Neuromyelitis optica spectrum disorders (NMOSD) are acquired demyelinating disorders of the central nervous system (CNS) that affect the optic nerves, spinal cord and brainstem. NMOSD must be diagnostically distinguished from the more common demyelinating disease multiple sclerosis (MS), which can resemble NMOSD in the initial stages but has different therapy requirements. Autoantibodies against the CNS water-channel protein aquaporin-4 (AQP4) are pathogenic for NMOSD and represent a highly specific diagnostic biomarker. Autoantibodies against myelin oligodendrocyte glycoprotein (MOG) are a marker for MOG antibody-associated diseases (MOGAD), which have clinical and radiological overlap with NMOSD. Now, the 2023 recommendations for the diagnosis of NMOSD stipulate that cell-based assays (CBA) are the gold standard for the detection of autoantibodies against AQP4 and MOG.

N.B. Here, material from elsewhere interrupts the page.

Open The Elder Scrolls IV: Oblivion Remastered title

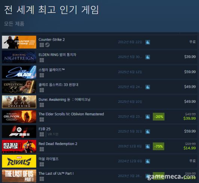(71, 114)
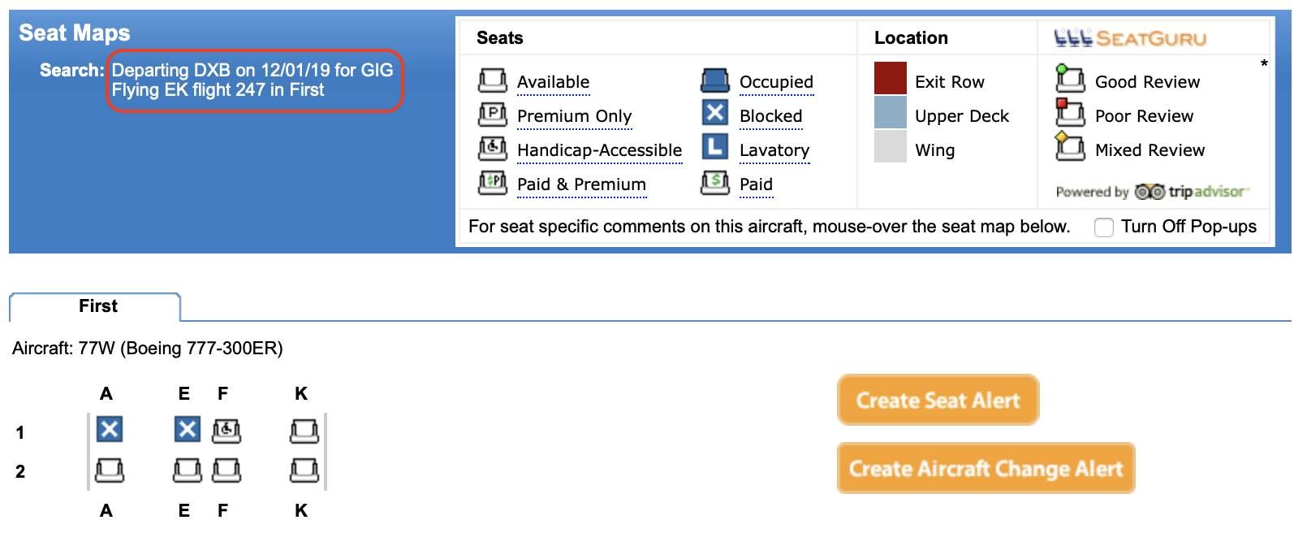
Task: Click the Upper Deck blue color swatch
Action: click(x=891, y=113)
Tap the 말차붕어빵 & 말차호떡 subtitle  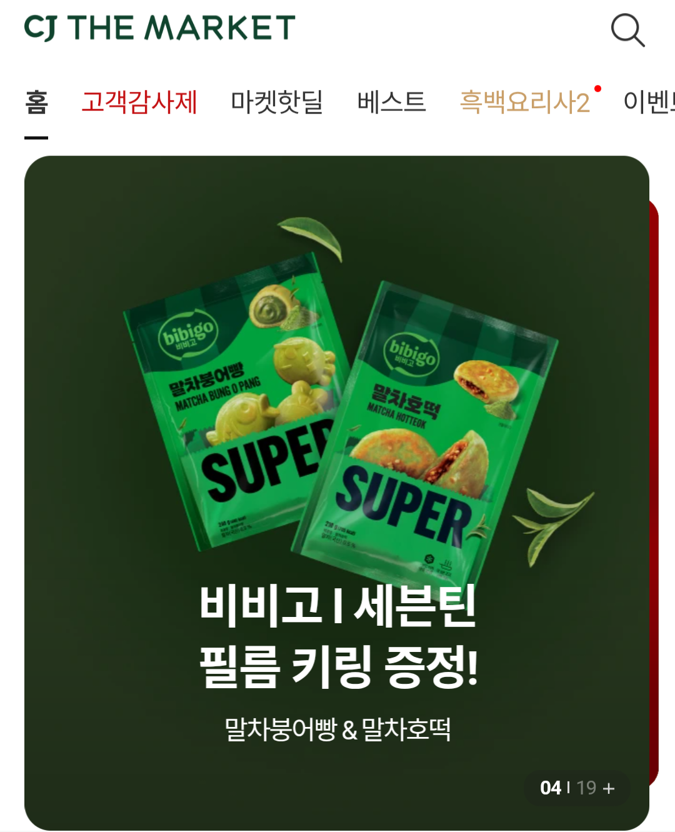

AQP4-IgG is a mandatory diagnostic test for NMOSD, while MOG-IgG testing is recommended in AQP4 antibody-negative cases and for differential diagnostics. Determination of both AQP4-IgG and MOG-IgG antibodies helps to delimit the diseases from each other and from classic MS. The new recommendations from the Neuromyelitis Optica Study Group (NEMOS) stipulate that both AQP4-IgG and MOG-IgG antibodies must be tested by CBA. The assays must employ cells expressing conformationally intact, full-length recombinant human AQP4 or MOG protein, respectively, as the antigenic substrate and include a control substrate, preferably mock-transfected cells. Other methods such as immunohistochemistry, ELISA, fluorescence-based immunoprecipitation, western blot, and RIA are less sensitive and specific and should no longer be employed for routine clinical testing.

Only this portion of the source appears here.